* **WHAT THIS TASK INVOLVES**
List each line of the records that contains the word "Image", matching case exactly.

* **DATA SHOWN**
----

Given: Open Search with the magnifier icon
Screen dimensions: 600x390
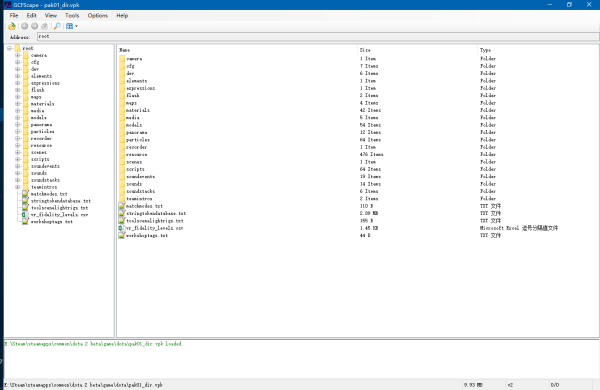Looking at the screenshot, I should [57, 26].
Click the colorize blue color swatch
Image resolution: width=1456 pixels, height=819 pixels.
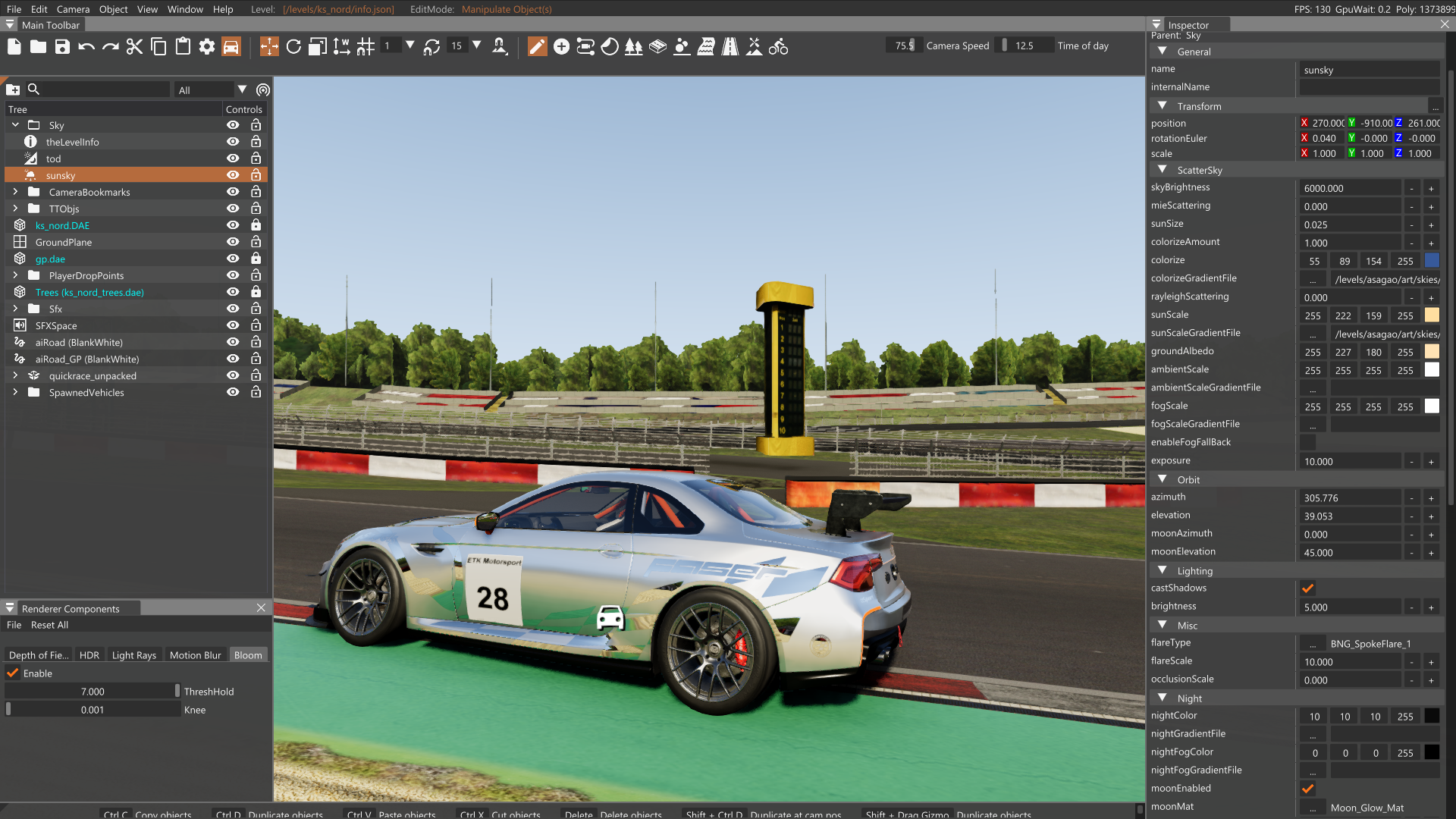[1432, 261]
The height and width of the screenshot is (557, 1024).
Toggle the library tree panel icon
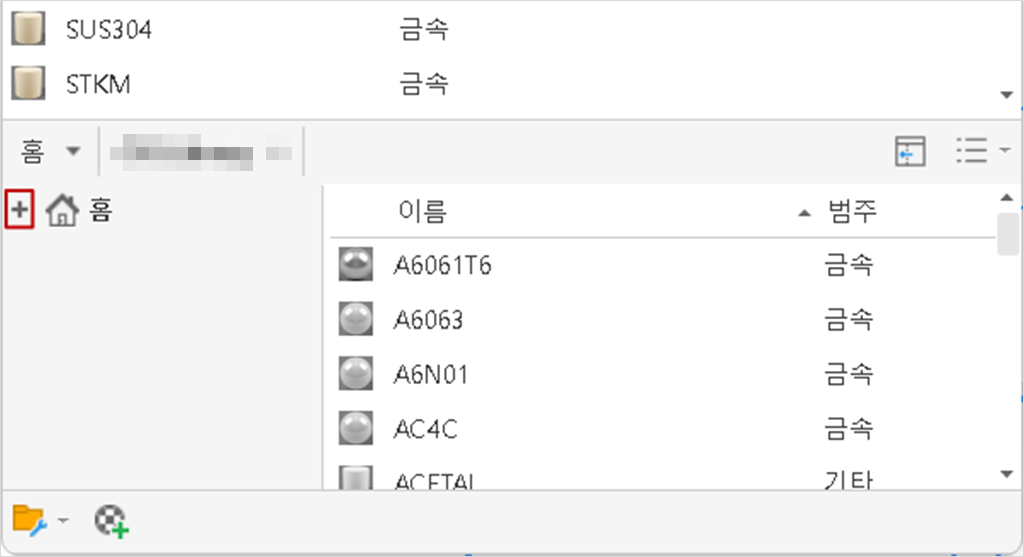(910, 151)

----

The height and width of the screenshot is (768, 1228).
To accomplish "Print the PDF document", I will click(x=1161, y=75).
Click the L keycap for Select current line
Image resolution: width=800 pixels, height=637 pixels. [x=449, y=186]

----

* **ANSWER BELOW**
Image resolution: width=1456 pixels, height=819 pixels.
Image resolution: width=800 pixels, height=637 pixels. [x=449, y=186]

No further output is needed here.